Community Affiliate
Júlia Tordeur is a historian, researcher, and oral historian whose work focuses on memory, diaspora, gender, genocide studies, and digital humanities. She holds a PhD in History, Politics and Cultural Heritage from the Getulio Vargas Foundation (FGV/CPDOC), where she defended the dissertation “As Mulheres que Sobreviveram ao Deserto: Avós e a Transmissão da Armenidade na Diáspora Armênia no Brasil” in March 2026.
She is currently a Substitute Lecturer in Contemporary History at the Institute of History of the Federal University of Rio de Janeiro (UFRJ), and a researcher at the Núcleo de História Oral e Memória, TEMPO/UFRJ. She is also the coordinator of Memórias Armênias, a digital public history and oral history project dedicated to preserving the memories, family archives, photographs, and cultural histories of the Armenian community in Brazil.

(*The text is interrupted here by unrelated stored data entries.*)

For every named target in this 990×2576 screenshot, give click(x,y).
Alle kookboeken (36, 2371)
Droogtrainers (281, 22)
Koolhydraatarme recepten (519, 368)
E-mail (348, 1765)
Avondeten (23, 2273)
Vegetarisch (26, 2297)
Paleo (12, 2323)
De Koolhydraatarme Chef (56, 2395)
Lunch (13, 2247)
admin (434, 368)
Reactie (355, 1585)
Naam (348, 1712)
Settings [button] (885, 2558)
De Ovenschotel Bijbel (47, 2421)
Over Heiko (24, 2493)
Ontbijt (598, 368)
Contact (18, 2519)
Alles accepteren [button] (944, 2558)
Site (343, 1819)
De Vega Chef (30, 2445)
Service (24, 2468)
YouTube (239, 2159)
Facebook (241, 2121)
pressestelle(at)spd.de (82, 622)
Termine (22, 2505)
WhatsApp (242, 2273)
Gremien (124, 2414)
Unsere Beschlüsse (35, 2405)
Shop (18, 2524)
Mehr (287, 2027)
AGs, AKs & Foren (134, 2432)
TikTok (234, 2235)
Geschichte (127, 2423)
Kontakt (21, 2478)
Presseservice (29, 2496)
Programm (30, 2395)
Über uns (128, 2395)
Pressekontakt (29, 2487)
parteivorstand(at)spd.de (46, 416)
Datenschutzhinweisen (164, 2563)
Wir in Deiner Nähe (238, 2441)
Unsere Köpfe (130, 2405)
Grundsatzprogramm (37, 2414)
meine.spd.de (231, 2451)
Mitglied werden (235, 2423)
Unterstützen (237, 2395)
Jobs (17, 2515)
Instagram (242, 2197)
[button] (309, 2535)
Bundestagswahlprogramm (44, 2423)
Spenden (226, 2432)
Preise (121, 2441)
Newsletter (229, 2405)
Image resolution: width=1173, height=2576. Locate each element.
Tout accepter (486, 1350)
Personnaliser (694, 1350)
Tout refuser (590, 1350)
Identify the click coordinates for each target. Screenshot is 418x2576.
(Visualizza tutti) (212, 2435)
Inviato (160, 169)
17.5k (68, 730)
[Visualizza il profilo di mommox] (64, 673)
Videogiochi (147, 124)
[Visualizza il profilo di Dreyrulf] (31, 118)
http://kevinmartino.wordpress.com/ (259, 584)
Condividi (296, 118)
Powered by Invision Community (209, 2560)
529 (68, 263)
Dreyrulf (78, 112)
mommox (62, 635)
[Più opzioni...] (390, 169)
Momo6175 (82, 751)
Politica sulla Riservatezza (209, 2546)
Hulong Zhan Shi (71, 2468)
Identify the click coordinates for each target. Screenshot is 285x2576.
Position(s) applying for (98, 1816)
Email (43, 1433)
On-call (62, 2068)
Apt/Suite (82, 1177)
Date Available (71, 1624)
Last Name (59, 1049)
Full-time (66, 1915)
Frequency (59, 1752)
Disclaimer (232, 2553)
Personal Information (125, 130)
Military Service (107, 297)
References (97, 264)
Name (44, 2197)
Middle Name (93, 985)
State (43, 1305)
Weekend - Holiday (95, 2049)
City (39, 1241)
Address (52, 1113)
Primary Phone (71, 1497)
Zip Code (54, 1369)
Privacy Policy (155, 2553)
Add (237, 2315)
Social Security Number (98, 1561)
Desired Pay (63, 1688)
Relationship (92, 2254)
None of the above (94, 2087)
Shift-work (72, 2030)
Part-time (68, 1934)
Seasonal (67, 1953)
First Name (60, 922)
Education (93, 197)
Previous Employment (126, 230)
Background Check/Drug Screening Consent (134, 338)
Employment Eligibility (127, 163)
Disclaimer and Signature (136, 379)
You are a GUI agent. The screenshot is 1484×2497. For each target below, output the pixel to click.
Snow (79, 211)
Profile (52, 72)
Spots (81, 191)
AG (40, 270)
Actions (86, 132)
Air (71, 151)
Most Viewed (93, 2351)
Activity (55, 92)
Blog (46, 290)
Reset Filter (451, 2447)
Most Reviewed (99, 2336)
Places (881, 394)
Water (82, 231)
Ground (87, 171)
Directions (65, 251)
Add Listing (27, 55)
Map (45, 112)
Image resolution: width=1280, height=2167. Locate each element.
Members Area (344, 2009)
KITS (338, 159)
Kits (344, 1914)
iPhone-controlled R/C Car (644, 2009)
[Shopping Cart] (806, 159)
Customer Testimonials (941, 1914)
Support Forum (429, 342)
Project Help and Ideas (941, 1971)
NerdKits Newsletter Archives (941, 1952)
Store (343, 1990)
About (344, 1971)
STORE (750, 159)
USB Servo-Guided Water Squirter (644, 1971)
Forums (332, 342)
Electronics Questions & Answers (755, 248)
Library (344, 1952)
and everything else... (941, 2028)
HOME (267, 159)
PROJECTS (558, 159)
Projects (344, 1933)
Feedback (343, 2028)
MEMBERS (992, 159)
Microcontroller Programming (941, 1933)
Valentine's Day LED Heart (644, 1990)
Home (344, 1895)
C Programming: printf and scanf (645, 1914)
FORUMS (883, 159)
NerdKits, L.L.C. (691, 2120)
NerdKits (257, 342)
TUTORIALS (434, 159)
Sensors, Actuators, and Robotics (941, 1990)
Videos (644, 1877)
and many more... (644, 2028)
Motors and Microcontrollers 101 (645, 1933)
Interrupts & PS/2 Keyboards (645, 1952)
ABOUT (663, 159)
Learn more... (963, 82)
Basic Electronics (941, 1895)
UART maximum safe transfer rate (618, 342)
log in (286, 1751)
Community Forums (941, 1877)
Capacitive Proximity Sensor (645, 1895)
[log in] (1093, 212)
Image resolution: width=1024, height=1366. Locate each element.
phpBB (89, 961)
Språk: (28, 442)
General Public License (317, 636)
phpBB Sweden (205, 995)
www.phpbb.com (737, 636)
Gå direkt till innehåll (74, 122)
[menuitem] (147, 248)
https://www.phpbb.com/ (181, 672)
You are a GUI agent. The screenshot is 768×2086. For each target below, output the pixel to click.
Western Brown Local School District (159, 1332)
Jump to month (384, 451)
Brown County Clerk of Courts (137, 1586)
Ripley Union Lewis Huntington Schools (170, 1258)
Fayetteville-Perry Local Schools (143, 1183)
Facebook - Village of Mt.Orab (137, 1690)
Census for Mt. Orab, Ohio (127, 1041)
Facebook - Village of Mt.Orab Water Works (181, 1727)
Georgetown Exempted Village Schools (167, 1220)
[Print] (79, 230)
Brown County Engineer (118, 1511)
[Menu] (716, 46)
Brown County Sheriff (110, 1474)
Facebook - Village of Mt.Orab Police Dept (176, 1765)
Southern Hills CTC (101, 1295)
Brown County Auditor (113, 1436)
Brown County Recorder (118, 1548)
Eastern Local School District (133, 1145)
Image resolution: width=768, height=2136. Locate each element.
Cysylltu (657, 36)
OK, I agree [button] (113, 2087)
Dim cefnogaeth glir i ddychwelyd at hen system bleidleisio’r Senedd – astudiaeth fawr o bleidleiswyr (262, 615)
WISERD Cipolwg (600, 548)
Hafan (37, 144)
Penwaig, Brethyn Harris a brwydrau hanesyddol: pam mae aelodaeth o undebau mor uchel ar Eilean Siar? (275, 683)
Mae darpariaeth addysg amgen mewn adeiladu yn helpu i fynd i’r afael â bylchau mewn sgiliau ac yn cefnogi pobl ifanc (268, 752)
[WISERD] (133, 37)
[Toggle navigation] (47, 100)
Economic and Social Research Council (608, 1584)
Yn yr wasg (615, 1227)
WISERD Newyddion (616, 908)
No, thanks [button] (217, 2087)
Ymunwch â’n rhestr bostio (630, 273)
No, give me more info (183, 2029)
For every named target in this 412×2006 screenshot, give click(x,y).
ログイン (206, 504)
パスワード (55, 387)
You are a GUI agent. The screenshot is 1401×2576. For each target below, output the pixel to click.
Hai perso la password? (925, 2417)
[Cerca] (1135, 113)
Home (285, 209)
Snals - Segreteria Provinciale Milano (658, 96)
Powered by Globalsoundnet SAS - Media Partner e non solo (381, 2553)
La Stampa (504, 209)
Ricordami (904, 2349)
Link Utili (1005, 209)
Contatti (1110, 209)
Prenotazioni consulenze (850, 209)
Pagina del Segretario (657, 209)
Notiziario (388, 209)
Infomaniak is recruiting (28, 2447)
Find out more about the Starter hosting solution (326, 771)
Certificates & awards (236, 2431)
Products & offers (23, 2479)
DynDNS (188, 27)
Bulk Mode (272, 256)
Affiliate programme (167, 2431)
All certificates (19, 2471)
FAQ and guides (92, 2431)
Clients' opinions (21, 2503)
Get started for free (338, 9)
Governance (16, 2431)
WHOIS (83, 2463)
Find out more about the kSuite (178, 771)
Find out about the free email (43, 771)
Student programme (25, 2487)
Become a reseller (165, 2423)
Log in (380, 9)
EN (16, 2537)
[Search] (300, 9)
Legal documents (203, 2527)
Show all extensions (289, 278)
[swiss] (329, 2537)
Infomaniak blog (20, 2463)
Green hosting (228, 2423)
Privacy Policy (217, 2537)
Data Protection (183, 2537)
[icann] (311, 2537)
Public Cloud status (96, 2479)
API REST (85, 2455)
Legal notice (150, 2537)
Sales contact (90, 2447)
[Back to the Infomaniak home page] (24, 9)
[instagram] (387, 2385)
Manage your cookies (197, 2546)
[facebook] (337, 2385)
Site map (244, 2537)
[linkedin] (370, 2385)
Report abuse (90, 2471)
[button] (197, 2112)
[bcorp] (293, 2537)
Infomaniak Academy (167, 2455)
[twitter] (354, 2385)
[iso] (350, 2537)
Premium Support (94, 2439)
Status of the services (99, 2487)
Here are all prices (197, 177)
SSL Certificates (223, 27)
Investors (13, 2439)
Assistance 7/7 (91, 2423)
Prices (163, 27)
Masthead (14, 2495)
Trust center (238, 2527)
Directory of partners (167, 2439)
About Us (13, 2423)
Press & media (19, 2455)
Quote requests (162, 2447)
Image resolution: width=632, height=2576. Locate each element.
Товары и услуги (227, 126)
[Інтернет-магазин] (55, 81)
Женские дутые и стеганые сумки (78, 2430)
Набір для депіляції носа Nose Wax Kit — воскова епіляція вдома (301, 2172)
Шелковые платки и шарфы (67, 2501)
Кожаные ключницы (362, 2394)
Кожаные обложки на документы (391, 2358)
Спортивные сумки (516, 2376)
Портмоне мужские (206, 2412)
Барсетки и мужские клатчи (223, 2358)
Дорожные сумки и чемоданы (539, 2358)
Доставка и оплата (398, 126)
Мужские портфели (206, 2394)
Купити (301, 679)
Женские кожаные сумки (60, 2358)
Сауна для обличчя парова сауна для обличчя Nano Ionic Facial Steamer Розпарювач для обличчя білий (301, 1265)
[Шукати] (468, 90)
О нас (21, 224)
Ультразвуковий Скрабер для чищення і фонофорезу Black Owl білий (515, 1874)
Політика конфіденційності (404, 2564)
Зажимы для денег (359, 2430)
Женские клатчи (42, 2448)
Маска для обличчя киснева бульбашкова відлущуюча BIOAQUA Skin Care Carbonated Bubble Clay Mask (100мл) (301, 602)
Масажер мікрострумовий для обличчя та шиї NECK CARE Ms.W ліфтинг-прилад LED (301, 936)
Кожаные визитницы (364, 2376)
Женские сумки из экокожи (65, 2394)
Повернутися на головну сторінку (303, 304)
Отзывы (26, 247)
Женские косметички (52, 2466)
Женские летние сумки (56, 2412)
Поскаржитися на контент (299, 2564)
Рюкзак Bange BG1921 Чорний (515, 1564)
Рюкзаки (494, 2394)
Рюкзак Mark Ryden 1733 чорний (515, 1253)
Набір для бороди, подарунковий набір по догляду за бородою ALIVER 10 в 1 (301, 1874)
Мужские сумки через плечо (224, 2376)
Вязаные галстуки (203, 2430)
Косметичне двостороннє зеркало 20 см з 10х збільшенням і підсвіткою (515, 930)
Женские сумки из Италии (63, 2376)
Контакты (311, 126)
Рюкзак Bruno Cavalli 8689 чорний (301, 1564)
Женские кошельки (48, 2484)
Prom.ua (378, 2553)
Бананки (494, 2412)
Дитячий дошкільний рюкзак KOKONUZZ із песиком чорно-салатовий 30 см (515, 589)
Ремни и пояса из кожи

Her doctoral research examines the role of Armenian women, especially grandmothers, in the intergenerational transmission of memory and identity in the Armenian diaspora in Brazil. Based on life-history interviews with Armenian women in São Paulo and Rio de Janeiro, her work explores how memories of genocide, displacement, belonging, and cultural continuity are preserved through everyday practices, family narratives, and affective forms of transmission. She was a Visiting Researcher at the Centre for Oral History and Digital Storytelling at Concordia University and at the Armenian Genocide Museum-Institute in Yerevan. Her broader research interests include oral history methodology, diasporic identities, women’s memories, archival silences, digital archives, public history, and the relationship between academic knowledge and community-based memory work.